Torque 6.0 NUMA Use Cases: Introduction

This entry is part 1 of 2 in the series Torque 6.0 NUMA Use Cases

LagoonFerrisWheelTorque 6.0.0 was released in October so it is time to help users understand how to use the new features which have been added. One of the main focuses of Torque 6.0.0 was to enable users to maximize the performance and predictability of jobs. By taking advantage of hwloc and a new addition to the qsub options users are now able to place jobs in hardware configurations which will best suit their workload.

The new addition to the qsub syntax is the -L resource request option. Sometimes trying new things can be a little daunting like David Beer’s turducken. But once you learn how to put things together you find the results are much better. I have to take David’s word on the turducken. He says it was pretty tasty. I have yet to try it. I do know that the new -L syntax is a very powerful tool to get the most out of your hardware.

The -L resource request is an additional option for qsub. It does not replace any other options. The -l resource request option is still available in Torque 6.0.0. To learn about all of the new -L option in Torque 6.0.0 you will need to read  section 12.2 of the Torque documentation. There is simply too much information to put in a single blog. Today’s blog introduces the new syntax, how it is used and gives some examples.

A basic knowledge of the system hardware configuration will help users get the most out of using the -L options. It has been designed to work with NUMA aware systems. Users are able to make resource requests which will run their jobs on cpus/cores which are nearest to memory or GPUs or other resources they wish to use so jobs perform at maximum speed. Even so, it is not required that users know specifics about the hardware configurations in order to use this option.

If you read section 12.2 of the Torque documentation you saw that the -L syntax has several options which are called values. There are two values which are mandatory; tasks and lprocs. (lprocs was not intended to be a mandatory value but as of Torque 6.0.0 it is. This may change in future versions of Torque.) Every -L resource request must start with these two values in this order. qsub -L tasks=x:lprocs=y where x is the number of tasks requested and y is the number of logical processors per task. All other values can appear in any order after these two values.
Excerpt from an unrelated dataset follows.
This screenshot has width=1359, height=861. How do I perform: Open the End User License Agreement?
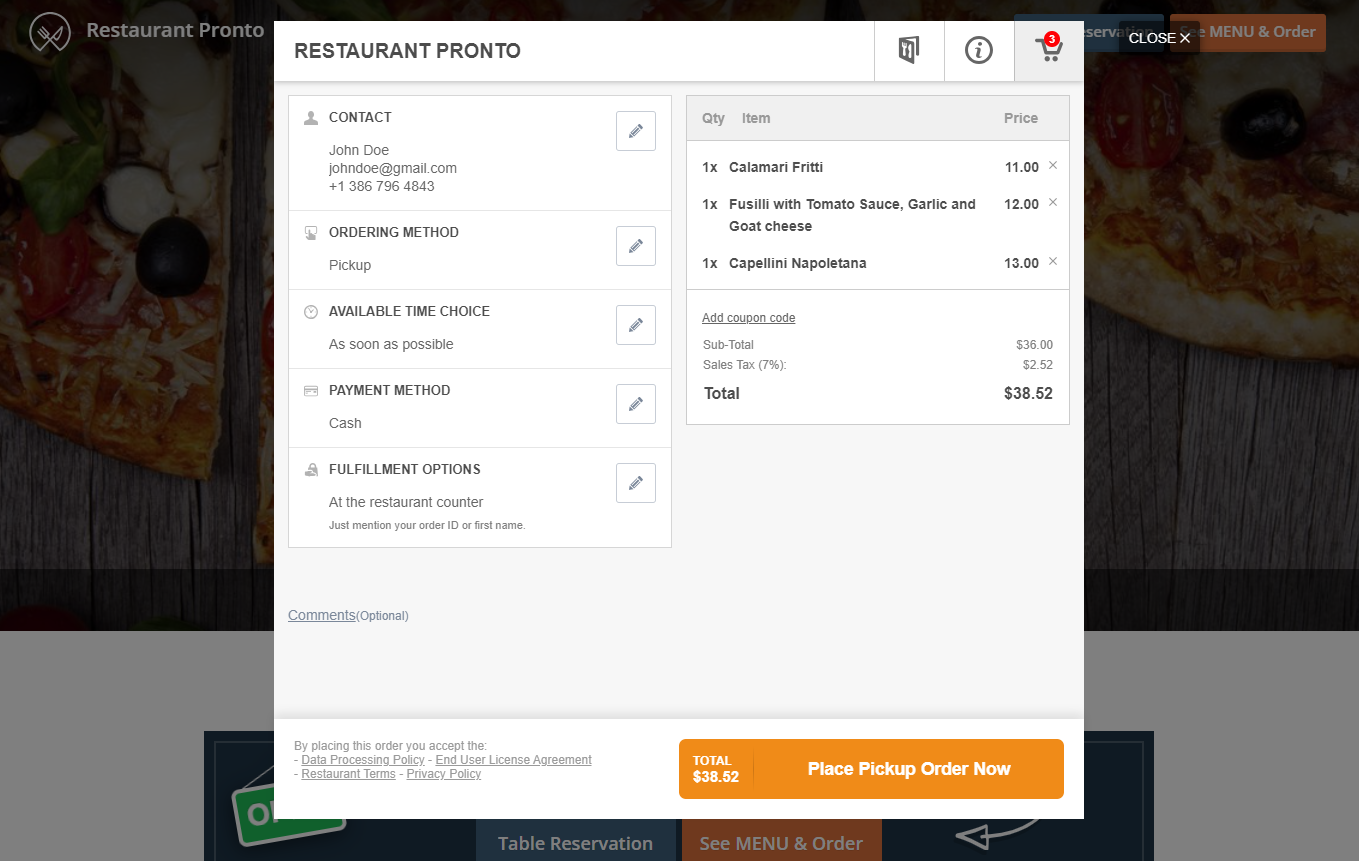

In the current Torque -l resource request option the notion of a task is ambiguous. For example, a request of qsub -l nodes=2:ppn=4 can be interpreted by Moab as 8 tasks. In the -L resource request a task is one instance of the hardware resources specified in the rest of the request. For example,

qsub -L tasks=2:lprocs=4:memory=3Gb:place=numanode=1

will create two tasks where each task will consume four logical processors. That is it will be bound to four cores in a cpuset. Each task will also be allowed 3Gb of memory. Finally, the place=numanode=1 says that each task will run on its own NUMA node within the hardware. This is quite different from the -l nodes=2:ppn=4 result. Moab is likely to place this request on eight contiguous nodes all in the same cpuset if cpusets are enabled. The -L syntax does a much better job of defining a task and allows for better placement in the hardware.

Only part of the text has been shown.